* PASSAGE
Now if you can the team menu the player menu does not change accordingly.
Adding an "Observer" wathces for change events to the drop down menus.

In [None]:
def test_team(change):
    
    print(change['new'])
    print("***********")
    print(change)
#try between these two see the chagnes lable and value make.    
#team_menu.observe(test_team, names='label')
team_menu.observe(test_team, names=['label', 'value']) ## what does this do?
#Now if you go back to the previous code and run it again, it prints out the new value

**Exercise:** What does the label refer to? What does adding value do?

In [None]:
# selected = 'ATL, Hawks'
selected = 'LAC, Clippers'

team_menu = Dropdown(options=team_dd, label=selected)
plyr_menu = Dropdown(options=plyr_by_team_dd[team_dd[selected]])

display(team_menu, plyr_menu)

def update_team(change): #update player according to teams now.
    plyr_menu.options = plyr_by_team_dd[change['new']]

team_menu.observe(update_team, names='value')

Now the players would change according to the change of teams.

* WRITTEN EXERCISE A
Recast the records as a numbered list, omitting blank lines, beginning at the line that contains "Identify the location of turboprop." and continuing through the end of the records.

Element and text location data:

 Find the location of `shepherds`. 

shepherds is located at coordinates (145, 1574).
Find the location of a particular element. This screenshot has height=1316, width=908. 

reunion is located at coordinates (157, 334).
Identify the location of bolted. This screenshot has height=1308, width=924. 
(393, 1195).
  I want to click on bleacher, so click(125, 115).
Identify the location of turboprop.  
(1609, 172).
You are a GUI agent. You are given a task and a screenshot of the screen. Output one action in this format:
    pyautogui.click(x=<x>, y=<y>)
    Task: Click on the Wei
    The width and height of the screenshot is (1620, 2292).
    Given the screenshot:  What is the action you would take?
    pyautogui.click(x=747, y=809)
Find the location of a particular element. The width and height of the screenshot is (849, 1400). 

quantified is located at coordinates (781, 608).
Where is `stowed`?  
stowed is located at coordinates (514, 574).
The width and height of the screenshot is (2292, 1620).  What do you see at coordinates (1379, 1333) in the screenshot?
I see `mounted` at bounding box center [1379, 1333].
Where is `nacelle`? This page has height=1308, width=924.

* WRITTEN EXERCISE B
In the notebook excerpt, what value is assigned to `selected` in the line that is not commented out?

* EXERCISE OUTPUT A
1. Identify the location of turboprop.  
2. (1609, 172).
3. You are a GUI agent. You are given a task and a screenshot of the screen. Output one action in this format:
4.     pyautogui.click(x=<x>, y=<y>)
5.     Task: Click on the Wei
6.     The width and height of the screenshot is (1620, 2292).
7.     Given the screenshot:  What is the action you would take?
8.     pyautogui.click(x=747, y=809)
9. Find the location of a particular element. The width and height of the screenshot is (849, 1400). 
10. quantified is located at coordinates (781, 608).
11. Where is `stowed`?  
12. stowed is located at coordinates (514, 574).
13. The width and height of the screenshot is (2292, 1620).  What do you see at coordinates (1379, 1333) in the screenshot?
14. I see `mounted` at bounding box center [1379, 1333].
15. Where is `nacelle`? This page has height=1308, width=924.

* EXERCISE OUTPUT B
'LAC, Clippers'